JIM FARRELLY is a pop culture expert at the University of Dayton, where he teaches courses titled “Fantasy and Magic” and “Apocalyptic Films.” So, as a person who thinks seriously about silly topics, he would seem like an ideal candidate to field this question: What was it about “Teenage Mutant Ninja Turtles” back in the 1980s that made boys go gaga?


His answer: “There’s no accounting for taste.” All right then!


Nickelodeon, however, not only thinks the answer is much more complex, it believes the question should be asked in the present tense. What young viewers first found charming in the ’80s worked again in the 1990s, and, most important, Nickelodeon thinks the magic remains: “Teenage Mutant Ninja Turtles,” a slick new computer-animated series, arrives on the children’s cable network this weekend with a one-hour special. Nickelodeon has been trying to lay down expectations, but Viacom, which owns the channel, last week trumpeted the series to Wall Street analysts, calling the remake “tremendous” and noting that related merchandise is selling out in stores. A second season is already in the works.


Nickelodeon sees the Turtles — Leonardo, Raphael, Donatello and Michelangelo — as potential heart paddles for its schedule. Over the last year, the channel’s audience has dropped by more than 20 percent, creating a code blue for its executives and corporate overlords. Moreover, Nickelodeon has not minted a blockbuster new toy franchise in years. So while it continues to experiment with fresh concepts, the channel is making a big bet on familiar, time-tested material (that fits the core Nickelodeon brand). Draw eyeballs to the schedule, the thinking goes, and viewers will sample other shows. The Turtles also come with immediate toy sales; it typically takes years for a new cartoon hit to grow into a consumer products juggernaut.

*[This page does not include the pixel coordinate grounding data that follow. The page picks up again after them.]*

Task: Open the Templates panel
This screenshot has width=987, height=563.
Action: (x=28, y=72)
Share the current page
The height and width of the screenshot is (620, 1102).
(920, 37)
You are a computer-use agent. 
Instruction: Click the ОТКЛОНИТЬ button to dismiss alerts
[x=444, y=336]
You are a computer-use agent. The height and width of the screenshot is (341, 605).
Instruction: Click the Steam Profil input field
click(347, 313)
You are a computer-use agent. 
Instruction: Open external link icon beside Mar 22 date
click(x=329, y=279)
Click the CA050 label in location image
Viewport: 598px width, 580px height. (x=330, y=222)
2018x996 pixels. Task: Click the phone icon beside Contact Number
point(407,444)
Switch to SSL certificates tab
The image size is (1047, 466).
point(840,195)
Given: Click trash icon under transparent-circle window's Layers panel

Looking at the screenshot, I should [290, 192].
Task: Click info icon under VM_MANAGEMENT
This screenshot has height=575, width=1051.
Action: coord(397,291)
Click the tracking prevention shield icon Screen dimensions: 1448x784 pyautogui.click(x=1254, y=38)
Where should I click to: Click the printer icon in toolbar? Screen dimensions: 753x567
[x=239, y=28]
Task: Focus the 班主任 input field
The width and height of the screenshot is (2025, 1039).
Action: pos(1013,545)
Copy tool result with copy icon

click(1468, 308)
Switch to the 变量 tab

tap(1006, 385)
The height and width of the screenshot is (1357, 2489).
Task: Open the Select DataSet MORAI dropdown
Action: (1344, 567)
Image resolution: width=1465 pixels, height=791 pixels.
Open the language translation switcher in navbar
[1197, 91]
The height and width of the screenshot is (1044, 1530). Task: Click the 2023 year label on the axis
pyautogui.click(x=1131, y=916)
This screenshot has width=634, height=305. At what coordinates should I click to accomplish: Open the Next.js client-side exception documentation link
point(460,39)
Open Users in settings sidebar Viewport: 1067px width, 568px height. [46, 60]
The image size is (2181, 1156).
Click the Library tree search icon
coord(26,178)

But for people who never understood the appeal of these characters, and I am definitely in that camp, despite being a child of the ’80s, it seems like a long shot.


Ninja turtles? With Renaissance names? Who live in sewers?


The first thing cartoon historians would point out is that a talking rectangle doesn’t sound like much of a cartoon colossus either, but “SpongeBob SquarePants” hasn’t done too badly for himself. Moreover, people have long puzzled over the Turtles. “‘What kind of drugs are you on?’ was a question we heard a lot,” said Kevin Eastman, one of the creators of the 1984 comic book that sparked the entire Turtles phenomenon. “Dude, we couldn’t afford drugs in those days. We just thought they looked cool.”


The franchise, just to jog your memory, centers on four humanoid turtles and their sensei, a rat named Master Splinter. Splinter was once human and the turtles were just pet turtles until they were transformed by a weird green ooze. Splinter retreated to the sewers, raising the four turtles and training them as ninjas.


The concept was a mash-up and parody of various comics, but it also turned the superhero formula on its head: Instead of starting out as humans and taking on animal powers — Spider-Man, Wolverine — the reverse happened. Comic geeks found that interesting, but there were other reasons the comic took off, said Brad Ricca, the author of a forthcoming book called “Super Boys” and a member of the English faculty at Case Western Reserve University.


Independently published and distributed, the first Turtles comics had a do-it-yourself look that made them stand out on shelves, and, because the Turtles were mutants, X-Men fans gave the comic an immediate look, helping the books to catch fire, he said. The “Teenage Mutant Ninja Turtles” title was also an asset; what struck outsiders as ridiculous and unwieldy was proof to comic fans that they were in the know about something.